Standard Oil Co. v. Am. Cyanamid Co., 774 F.2d 448, 452 (Fed. Cir. 1985).
Although extrinsic evidence can be useful, it is “less significant than the intrinsic record
in determining the legally operative meaning of claim language.” Phillips, 415 F.3d at 1317
(citations and internal quotation marks omitted). Technical dictionaries and treatises may help a
court understand the underlying technology and the manner in which one skilled in the art might
use claim terms, but technical dictionaries and treatises may provide definitions that are too
broad or may not be indicative of how the term is used in the patent. Id. at 1318. Similarly,
expert testimony may aid a court in understanding the underlying technology and determining
the particular meaning of a term in the pertinent field, but an expert’s conclusory, unsupported
assertions as to a term’s definition are entirely unhelpful to a court. Id. Generally, extrinsic
evidence is “less reliable than the patent and its prosecution history in determining how to read
claim terms.” Id.
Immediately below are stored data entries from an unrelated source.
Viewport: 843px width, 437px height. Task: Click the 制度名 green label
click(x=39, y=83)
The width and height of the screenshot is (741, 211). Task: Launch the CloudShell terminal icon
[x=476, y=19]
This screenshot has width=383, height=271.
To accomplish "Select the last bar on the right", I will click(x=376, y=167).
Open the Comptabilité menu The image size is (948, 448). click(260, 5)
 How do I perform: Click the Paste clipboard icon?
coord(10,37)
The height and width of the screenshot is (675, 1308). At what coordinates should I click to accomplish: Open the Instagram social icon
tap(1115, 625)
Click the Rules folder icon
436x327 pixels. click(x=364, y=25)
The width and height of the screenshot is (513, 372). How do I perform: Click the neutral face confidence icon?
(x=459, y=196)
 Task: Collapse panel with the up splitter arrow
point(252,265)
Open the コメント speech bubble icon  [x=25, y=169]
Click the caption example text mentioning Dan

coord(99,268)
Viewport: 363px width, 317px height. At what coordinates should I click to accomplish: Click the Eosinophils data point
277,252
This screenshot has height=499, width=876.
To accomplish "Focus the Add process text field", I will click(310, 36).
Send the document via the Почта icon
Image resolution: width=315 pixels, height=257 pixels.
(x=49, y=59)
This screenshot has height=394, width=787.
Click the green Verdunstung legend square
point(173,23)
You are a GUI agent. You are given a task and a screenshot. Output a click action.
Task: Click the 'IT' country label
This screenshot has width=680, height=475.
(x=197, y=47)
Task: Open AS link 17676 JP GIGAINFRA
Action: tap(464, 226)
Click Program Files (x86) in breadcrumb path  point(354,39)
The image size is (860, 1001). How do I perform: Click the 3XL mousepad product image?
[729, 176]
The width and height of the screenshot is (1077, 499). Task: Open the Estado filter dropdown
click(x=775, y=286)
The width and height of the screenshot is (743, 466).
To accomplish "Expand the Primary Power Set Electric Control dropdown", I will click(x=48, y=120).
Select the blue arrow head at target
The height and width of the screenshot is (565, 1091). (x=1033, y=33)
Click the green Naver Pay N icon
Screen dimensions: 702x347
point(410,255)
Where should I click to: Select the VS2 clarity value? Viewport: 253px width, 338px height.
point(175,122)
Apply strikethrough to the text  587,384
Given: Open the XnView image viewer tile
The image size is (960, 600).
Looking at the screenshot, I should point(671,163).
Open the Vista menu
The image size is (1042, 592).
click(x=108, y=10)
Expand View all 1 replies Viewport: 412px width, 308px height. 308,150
The Supreme Court recently explained the role of extrinsic evidence in claim
construction:
In some cases, however, the district court will need to look beyond the patent’s
intrinsic evidence and to consult extrinsic evidence in order to understand, for
example, the background science or the meaning of a term in the relevant art
during the relevant time period. See, e.g., Seymour v. Osborne, 11 Wall. 516, 546
(1871) (a patent may be “so interspersed with technical terms and terms of art that
the testimony of scientific witnesses is indispensable to a correct understanding of
its meaning”). In cases where those subsidiary facts are in dispute, courts will
need to make subsidiary factual findings about that extrinsic evidence. These are
the “evidentiary underpinnings” of claim construction that we discussed in
Markman, and this subsidiary factfinding must be reviewed for clear error on
appeal.
Teva Pharm. USA, Inc. v. Sandoz, Inc., 135 S. Ct. 831, 841 (2015).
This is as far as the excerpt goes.